What you are asked to do | Your answer should reproduce every line of the material in which the word "green" occurs.

#### Material shown ####

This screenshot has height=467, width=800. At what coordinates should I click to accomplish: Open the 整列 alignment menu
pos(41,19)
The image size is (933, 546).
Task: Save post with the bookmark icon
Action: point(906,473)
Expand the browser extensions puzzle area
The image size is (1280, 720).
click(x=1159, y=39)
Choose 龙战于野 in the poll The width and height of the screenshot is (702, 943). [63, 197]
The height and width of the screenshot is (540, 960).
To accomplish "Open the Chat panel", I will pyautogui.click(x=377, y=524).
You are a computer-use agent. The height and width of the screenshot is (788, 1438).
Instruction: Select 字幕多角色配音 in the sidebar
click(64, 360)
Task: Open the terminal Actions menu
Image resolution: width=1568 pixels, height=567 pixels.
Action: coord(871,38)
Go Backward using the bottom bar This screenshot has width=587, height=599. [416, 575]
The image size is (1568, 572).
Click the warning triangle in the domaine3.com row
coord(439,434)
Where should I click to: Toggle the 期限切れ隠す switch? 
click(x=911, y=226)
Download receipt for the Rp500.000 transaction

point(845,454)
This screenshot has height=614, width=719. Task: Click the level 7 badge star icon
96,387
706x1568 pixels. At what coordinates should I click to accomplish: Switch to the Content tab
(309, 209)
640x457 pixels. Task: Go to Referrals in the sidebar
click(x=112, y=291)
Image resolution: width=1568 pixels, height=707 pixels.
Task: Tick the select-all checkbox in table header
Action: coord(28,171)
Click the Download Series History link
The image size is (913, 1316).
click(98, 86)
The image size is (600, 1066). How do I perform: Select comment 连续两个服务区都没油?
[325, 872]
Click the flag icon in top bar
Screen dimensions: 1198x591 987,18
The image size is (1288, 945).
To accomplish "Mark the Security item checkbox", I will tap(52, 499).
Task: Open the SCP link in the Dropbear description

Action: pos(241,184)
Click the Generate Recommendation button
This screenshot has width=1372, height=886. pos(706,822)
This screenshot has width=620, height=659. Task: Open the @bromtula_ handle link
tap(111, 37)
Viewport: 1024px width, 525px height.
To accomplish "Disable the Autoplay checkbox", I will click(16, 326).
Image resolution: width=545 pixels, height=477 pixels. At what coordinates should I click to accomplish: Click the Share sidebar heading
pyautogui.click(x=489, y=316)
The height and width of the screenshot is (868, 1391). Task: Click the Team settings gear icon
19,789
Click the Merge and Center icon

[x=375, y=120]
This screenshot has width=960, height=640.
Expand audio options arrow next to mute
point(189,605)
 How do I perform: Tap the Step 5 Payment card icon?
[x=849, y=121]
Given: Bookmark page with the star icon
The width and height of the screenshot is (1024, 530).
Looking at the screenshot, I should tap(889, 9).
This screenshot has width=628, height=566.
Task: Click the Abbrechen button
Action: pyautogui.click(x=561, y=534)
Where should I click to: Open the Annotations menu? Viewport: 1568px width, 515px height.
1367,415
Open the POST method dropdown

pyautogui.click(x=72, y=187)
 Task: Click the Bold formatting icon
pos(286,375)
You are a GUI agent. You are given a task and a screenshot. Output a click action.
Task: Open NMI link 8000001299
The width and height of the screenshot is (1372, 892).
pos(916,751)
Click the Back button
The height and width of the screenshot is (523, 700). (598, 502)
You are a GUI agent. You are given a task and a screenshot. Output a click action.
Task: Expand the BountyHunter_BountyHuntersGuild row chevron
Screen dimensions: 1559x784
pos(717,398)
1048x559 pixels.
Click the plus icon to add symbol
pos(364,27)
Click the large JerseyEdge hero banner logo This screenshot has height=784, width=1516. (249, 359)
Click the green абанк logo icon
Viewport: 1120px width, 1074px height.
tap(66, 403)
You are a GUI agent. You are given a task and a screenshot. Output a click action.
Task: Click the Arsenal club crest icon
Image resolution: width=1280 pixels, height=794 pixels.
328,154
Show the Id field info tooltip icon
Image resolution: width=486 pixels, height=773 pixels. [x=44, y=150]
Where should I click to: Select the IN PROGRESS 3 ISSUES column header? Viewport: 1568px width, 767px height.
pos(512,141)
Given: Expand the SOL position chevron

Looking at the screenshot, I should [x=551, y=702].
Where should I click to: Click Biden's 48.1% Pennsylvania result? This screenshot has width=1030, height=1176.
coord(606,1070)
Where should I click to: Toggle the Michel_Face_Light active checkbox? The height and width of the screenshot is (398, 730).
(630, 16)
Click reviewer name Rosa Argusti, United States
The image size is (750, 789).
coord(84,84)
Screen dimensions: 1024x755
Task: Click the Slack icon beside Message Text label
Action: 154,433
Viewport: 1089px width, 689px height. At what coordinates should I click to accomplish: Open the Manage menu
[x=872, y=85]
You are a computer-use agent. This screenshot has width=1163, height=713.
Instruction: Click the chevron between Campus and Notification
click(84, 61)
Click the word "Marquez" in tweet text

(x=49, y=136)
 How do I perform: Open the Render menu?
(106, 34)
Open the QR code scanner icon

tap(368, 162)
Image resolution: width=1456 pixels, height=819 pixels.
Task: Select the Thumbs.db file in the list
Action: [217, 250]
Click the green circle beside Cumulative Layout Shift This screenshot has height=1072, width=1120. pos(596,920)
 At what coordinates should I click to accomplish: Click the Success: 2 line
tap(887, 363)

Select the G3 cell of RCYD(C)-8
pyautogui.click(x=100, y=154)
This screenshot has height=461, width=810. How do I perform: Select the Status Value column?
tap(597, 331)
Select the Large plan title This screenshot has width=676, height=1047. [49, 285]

####

Output |
Click the green абанк logo icon
Click the green circle beside Cumulative Layout Shift This screenshot has height=1072, width=1120. pos(596,920)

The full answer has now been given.